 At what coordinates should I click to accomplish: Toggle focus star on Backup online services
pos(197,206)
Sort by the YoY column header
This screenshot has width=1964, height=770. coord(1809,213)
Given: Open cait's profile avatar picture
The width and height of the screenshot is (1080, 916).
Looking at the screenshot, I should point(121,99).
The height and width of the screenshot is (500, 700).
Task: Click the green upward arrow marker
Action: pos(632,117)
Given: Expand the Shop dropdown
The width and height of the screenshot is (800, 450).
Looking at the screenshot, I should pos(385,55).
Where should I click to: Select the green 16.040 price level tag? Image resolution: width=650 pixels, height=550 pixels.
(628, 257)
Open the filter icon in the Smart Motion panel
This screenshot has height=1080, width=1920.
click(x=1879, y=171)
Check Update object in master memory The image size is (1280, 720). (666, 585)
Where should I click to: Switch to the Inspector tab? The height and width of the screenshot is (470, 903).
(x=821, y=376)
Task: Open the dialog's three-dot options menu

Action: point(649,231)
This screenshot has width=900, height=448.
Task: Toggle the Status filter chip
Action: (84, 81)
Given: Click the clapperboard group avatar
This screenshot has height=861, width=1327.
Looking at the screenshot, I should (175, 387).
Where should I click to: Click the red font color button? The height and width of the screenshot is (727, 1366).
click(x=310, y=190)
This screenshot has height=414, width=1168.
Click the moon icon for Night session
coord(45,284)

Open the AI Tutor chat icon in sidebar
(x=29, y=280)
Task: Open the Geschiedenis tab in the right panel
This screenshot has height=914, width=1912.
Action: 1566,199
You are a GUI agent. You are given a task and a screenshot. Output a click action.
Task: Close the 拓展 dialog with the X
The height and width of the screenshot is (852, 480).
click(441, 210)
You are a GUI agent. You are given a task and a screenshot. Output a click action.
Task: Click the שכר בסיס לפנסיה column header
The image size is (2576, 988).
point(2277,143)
──────
Recast every line of the records above as a Markdown table with the columns Row and Line, leaving out the blank lines.

| Row | Line |
|---|---|
| 1 |  At what coordinates should I click to accomplish: Toggle focus star on Backup online services |
| 2 | pos(197,206) |
| 3 | Sort by the YoY column header |
| 4 | This screenshot has width=1964, height=770. coord(1809,213) |
| 5 | Given: Open cait's profile avatar picture |
| 6 | The width and height of the screenshot is (1080, 916). |
| 7 | Looking at the screenshot, I should point(121,99). |
| 8 | The height and width of the screenshot is (500, 700). |
| 9 | Task: Click the green upward arrow marker |
| 10 | Action: pos(632,117) |
| 11 | Given: Expand the Shop dropdown |
| 12 | The width and height of the screenshot is (800, 450). |
| 13 | Looking at the screenshot, I should pos(385,55). |
| 14 | Where should I click to: Select the green 16.040 price level tag? Image resolution: width=650 pixels, height=550 pixels. |
| 15 | (628, 257) |
| 16 | Open the filter icon in the Smart Motion panel |
| 17 | This screenshot has height=1080, width=1920. |
| 18 | click(x=1879, y=171) |
| 19 | Check Update object in master memory The image size is (1280, 720). (666, 585) |
| 20 | Where should I click to: Switch to the Inspector tab? The height and width of the screenshot is (470, 903). |
| 21 | (x=821, y=376) |
| 22 | Task: Open the dialog's three-dot options menu |
| 23 | Action: point(649,231) |
| 24 | This screenshot has width=900, height=448. |
| 25 | Task: Toggle the Status filter chip |
| 26 | Action: (84, 81) |
| 27 | Given: Click the clapperboard group avatar |
| 28 | This screenshot has height=861, width=1327. |
| 29 | Looking at the screenshot, I should (175, 387). |
| 30 | Where should I click to: Click the red font color button? The height and width of the screenshot is (727, 1366). |
| 31 | click(x=310, y=190) |
| 32 | This screenshot has height=414, width=1168. |
| 33 | Click the moon icon for Night session |
| 34 | coord(45,284) |
| 35 | Open the AI Tutor chat icon in sidebar |
| 36 | (x=29, y=280) |
| 37 | Task: Open the Geschiedenis tab in the right panel |
| 38 | This screenshot has height=914, width=1912. |
| 39 | Action: 1566,199 |
| 40 | You are a GUI agent. You are given a task and a screenshot. Output a click action. |
| 41 | Task: Close the 拓展 dialog with the X |
| 42 | The height and width of the screenshot is (852, 480). |
| 43 | click(441, 210) |
| 44 | You are a GUI agent. You are given a task and a screenshot. Output a click action. |
| 45 | Task: Click the שכר בסיס לפנסיה column header |
| 46 | The image size is (2576, 988). |
| 47 | point(2277,143) |